Saved entries:
____________
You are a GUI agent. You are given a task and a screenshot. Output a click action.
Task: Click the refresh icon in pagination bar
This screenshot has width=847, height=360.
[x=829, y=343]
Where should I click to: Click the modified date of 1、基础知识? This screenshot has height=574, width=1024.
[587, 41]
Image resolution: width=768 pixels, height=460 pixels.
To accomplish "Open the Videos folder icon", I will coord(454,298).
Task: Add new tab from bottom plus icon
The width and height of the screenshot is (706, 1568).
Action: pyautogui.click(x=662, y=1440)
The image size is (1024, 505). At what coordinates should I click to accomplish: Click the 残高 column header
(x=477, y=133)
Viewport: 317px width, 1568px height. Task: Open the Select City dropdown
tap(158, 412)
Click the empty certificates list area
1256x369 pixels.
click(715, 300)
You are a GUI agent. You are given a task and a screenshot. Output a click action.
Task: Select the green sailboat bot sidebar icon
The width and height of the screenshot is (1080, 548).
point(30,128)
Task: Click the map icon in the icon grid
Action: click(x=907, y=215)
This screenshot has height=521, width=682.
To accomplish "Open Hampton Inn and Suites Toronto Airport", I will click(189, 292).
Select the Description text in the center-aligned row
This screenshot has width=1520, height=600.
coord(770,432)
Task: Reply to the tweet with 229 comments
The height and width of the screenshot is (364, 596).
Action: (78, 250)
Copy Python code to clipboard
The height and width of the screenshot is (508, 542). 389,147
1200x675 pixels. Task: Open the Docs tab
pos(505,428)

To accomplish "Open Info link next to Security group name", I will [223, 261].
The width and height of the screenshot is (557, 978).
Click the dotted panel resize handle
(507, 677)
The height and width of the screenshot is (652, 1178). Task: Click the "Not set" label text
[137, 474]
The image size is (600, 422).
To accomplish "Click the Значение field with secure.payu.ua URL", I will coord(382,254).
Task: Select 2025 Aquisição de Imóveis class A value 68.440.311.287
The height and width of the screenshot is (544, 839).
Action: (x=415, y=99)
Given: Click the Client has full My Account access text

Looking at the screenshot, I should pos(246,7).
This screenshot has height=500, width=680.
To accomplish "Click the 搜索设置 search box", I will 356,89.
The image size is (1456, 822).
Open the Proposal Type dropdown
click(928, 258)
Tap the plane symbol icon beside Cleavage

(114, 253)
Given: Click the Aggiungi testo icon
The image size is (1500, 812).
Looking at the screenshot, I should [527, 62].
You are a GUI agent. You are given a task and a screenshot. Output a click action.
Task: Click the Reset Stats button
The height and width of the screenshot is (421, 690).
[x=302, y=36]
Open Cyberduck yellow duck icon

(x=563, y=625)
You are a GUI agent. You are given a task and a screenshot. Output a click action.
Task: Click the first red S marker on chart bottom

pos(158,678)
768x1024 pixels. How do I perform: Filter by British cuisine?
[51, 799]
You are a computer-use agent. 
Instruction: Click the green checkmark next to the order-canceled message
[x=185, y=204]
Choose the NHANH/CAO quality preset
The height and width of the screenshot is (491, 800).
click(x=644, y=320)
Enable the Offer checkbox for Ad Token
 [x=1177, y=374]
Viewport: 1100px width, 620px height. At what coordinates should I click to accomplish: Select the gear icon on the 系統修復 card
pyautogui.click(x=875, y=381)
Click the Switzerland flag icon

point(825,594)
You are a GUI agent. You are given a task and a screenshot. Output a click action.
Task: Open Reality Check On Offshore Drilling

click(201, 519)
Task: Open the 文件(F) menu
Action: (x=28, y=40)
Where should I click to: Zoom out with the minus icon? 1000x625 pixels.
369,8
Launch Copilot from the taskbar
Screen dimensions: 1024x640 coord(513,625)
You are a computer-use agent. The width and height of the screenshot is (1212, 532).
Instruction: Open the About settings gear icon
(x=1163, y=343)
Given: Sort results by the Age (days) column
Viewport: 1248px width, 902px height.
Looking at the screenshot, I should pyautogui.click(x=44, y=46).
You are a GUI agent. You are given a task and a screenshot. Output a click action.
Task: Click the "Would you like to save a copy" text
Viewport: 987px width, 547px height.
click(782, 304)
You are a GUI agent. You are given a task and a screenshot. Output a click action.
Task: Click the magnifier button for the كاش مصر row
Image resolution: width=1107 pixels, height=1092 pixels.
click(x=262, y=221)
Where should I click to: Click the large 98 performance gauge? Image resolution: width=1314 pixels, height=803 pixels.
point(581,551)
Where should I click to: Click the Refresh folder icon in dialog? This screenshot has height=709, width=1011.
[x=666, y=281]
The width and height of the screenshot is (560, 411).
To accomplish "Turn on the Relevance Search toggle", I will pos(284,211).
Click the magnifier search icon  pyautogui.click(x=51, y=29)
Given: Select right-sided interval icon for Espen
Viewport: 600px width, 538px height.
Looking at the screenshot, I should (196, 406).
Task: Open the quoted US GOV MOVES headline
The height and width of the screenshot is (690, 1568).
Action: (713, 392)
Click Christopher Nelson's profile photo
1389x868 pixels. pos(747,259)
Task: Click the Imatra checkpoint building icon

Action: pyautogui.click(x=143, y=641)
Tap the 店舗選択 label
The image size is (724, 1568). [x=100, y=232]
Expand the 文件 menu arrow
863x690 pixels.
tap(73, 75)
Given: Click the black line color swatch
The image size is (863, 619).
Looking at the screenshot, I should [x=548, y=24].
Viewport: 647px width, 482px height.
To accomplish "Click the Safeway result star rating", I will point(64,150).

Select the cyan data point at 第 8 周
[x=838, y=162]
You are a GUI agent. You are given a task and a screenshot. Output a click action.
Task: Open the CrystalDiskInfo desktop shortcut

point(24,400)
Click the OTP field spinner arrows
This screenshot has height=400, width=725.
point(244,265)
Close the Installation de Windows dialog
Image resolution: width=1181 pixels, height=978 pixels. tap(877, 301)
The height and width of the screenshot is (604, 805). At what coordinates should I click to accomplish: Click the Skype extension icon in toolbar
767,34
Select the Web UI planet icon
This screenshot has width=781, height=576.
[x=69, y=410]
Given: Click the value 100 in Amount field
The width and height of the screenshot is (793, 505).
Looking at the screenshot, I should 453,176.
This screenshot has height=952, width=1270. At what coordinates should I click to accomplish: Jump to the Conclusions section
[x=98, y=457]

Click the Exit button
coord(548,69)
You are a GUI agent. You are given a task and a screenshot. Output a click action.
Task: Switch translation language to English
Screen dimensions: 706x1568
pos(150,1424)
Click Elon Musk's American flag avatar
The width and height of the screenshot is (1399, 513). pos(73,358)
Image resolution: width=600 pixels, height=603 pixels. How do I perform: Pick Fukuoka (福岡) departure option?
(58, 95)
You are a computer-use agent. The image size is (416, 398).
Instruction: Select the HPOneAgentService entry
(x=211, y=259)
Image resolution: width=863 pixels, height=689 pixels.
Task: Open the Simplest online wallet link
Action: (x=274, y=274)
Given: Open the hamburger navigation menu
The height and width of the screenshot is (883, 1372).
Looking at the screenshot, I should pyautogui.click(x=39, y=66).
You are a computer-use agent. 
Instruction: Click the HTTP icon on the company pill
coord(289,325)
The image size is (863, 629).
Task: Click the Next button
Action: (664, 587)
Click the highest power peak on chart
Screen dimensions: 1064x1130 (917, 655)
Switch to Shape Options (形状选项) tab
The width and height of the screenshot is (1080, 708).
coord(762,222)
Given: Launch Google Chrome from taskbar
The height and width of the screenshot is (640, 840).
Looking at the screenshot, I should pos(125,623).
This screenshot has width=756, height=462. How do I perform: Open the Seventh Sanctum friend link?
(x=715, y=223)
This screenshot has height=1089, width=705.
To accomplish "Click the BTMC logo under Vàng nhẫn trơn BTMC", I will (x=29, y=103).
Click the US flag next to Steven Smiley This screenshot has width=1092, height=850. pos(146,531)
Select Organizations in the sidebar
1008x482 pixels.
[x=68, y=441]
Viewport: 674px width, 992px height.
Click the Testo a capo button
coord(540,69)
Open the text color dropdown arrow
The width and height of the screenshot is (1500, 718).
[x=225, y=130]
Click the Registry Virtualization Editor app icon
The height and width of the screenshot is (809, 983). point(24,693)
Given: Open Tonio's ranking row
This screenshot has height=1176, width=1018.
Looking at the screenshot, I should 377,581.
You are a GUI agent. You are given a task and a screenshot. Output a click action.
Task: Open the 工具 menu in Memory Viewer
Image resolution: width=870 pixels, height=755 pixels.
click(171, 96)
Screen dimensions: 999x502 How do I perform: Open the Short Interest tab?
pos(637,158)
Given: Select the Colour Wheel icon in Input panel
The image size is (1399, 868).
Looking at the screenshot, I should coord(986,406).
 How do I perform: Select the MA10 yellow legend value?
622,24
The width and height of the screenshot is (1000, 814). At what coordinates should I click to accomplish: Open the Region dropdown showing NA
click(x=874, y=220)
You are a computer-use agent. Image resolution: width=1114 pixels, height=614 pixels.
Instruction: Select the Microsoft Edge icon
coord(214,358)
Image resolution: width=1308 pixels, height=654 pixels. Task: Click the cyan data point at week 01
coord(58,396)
____________
Copy out each line of the records where the word "field" appears.

Result for this task:
To accomplish "Click the Значение field with secure.payu.ua URL", I will coord(382,254).
Click the OTP field spinner arrows
Given: Click the value 100 in Amount field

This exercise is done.